En su intervención, la representante en México de la Organización de Naciones unidas Para la Alimentación y Agriculura (FAO), Nuria Urquía Fernández, refirió que el reto contra el hambre en el mundo es de gran tamaño, si se considera que 800 millones de seres humanos viven en condiciones de desnutrición, aunque se tengan avances importantes en haber reducido a la mitad lo que se tenía anteriormente en este problema.

Citó que hay avances importantes en el cumplimiento del llamado Compromiso del Milenio. En el caso de México, esta funcionaria indicó que se tienen medidas alentadoras en el combate a la desnutrición con las acciones del Programa sin Hambre del gobierno federal, un programa que incluso ya se convirtió en un referente internacional de trabajo organizado para un objetivo específico.

También hizo notar Urquía Fernández, la importancia que tiene en el sector agroalimentario la agricultura familiar, la que concentra en México a 80 por ciento de las unidades productivas, las que a su vez, aportan 40 por ciento de los alimentos producidos en este país.

La abanderada de la FAO también expresó que urgen políticas diferentes para los productores pequeños, de modo que tengan acceso al financiamiento, a la tecnología y a los mecanismos necesarios que les permitan incurrir con éxito en el mercado. En este punto, indicó que las políticas públicas deben enfocarse adecuadamente a las necesidades de la agricultura familiar, como ya se ha hecho en los programas oficiales, como el Programan Estratégico de Subsistencia Alimentaria (PESA) y el Programa de Modernización Sustentable de la Agricultura (Masagro).

En un mensaje transmitido por la vía satelital desde Roma, sede de la FAO, su secretario general, Graziano Da Silva, destacó que la agricultura familiar (incluidos sus componentes en pesca, ganadería y sector forestal), tiene mucho que aportar para la humanidad, máxime que sus protagonistas tienen relevancia en los alimentos más demandados en el mundo, como son el maíz ,el trigo, la soya y el arroz.

De parte del gobierno federal, el subtitular de Agricultura, Ganadería, Desarrollo Rural, Pesca y Alimentación (Sagarpa), Juan Manuel Verdugo Rosas, puntualizó que el campo mexicano requiere de medida precisas para enfrentar el reto del impacto del cambio climático, lo que entre otras acciones, requiere de la vinculación de los centros del conocimiento con los centros de producción. Apuntó que vincular continuamente “el conocimiento de las universidades con el surco de los agricultores”.

Al acto también acudieron los subtitulares de las Secretarías de Desarrollo Social (Sedesol) y de Desarrollo Agrario y Territorial (Sedatu); Javier Guerrero y Georgina Trujillo, respectivamente.

FUENTES. FAO Y SAGARPA.

EL DATO
El acto se realizó en el Centro Nacional de Recursos Genéticos del Instituto Nacional de Investigaciones Agrícolas, Forestales y Pecuarias (INIFAP-Sagarpa).
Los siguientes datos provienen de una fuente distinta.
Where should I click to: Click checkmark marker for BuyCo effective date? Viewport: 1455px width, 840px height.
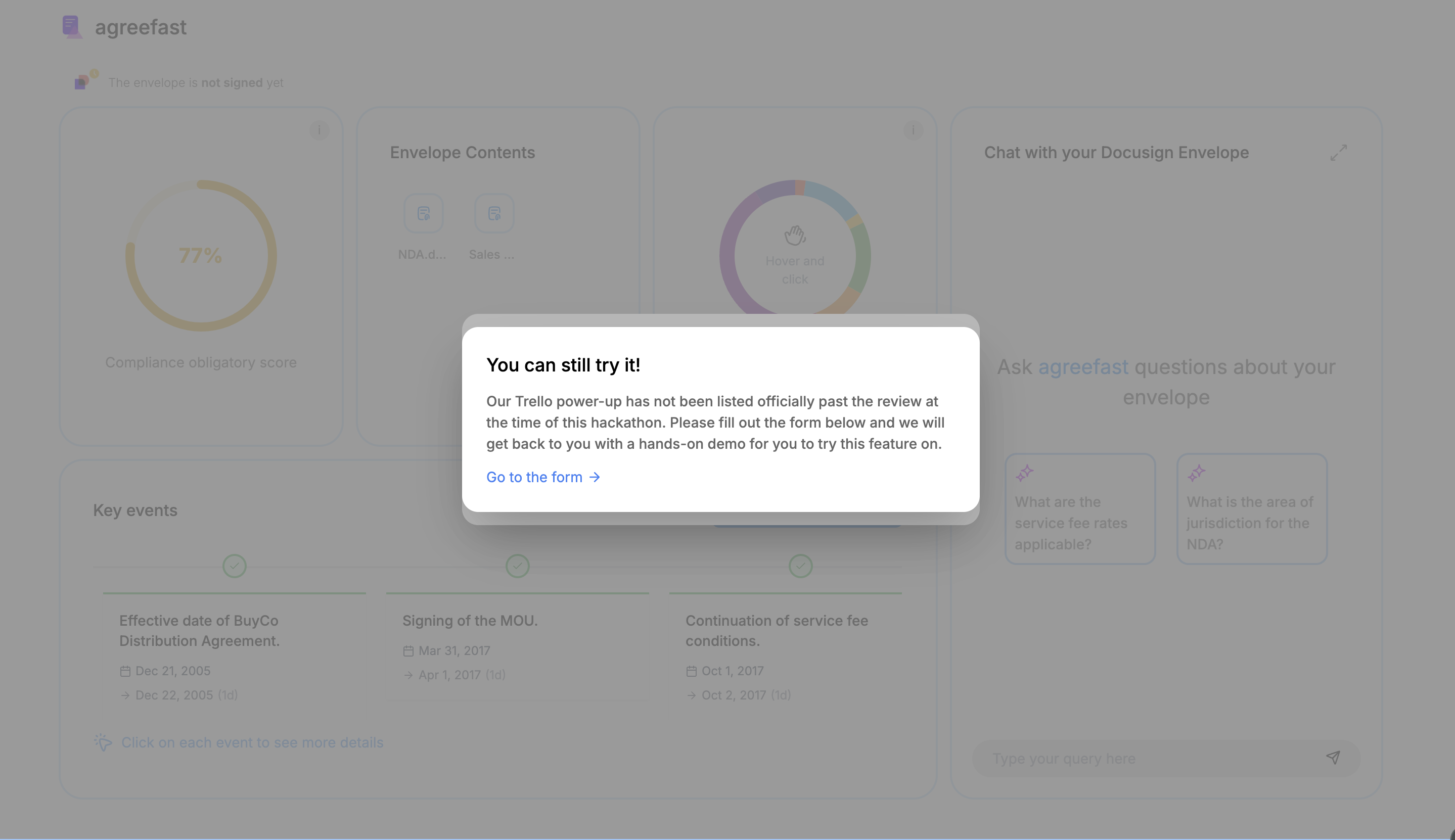(x=234, y=566)
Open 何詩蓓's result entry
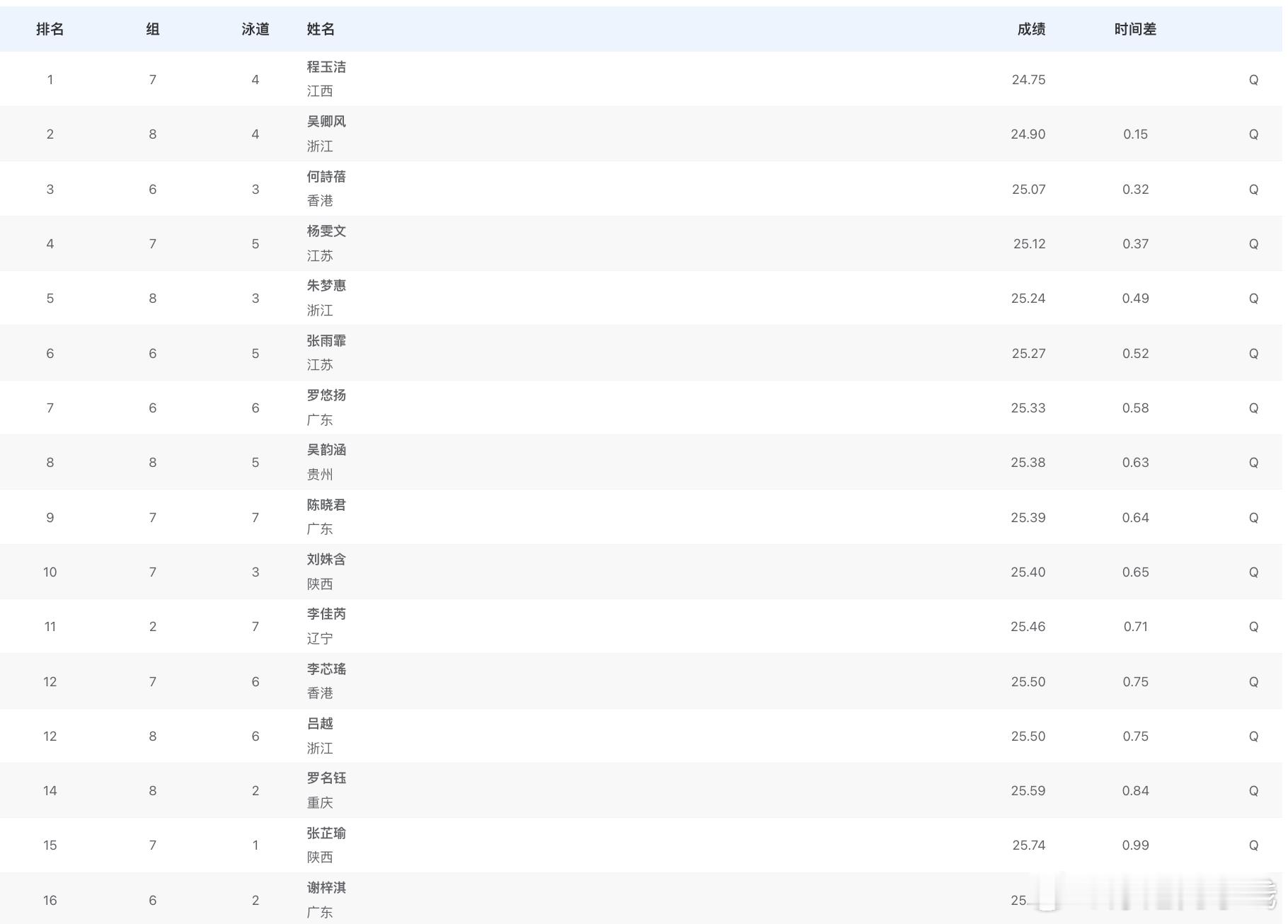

Este encuentro tuvo participación de productores e investigadores de todo el país.
En México, hay 5 millones de unidades productivas del sector agroalimentario, de las 4 millones son de pequeños productores familiares.
El país tiene actualmente una dependencia agroalimentaria del exterior del orden de 43 por ciento. La FAO recomienda que este indicador sea del 25 por ciento.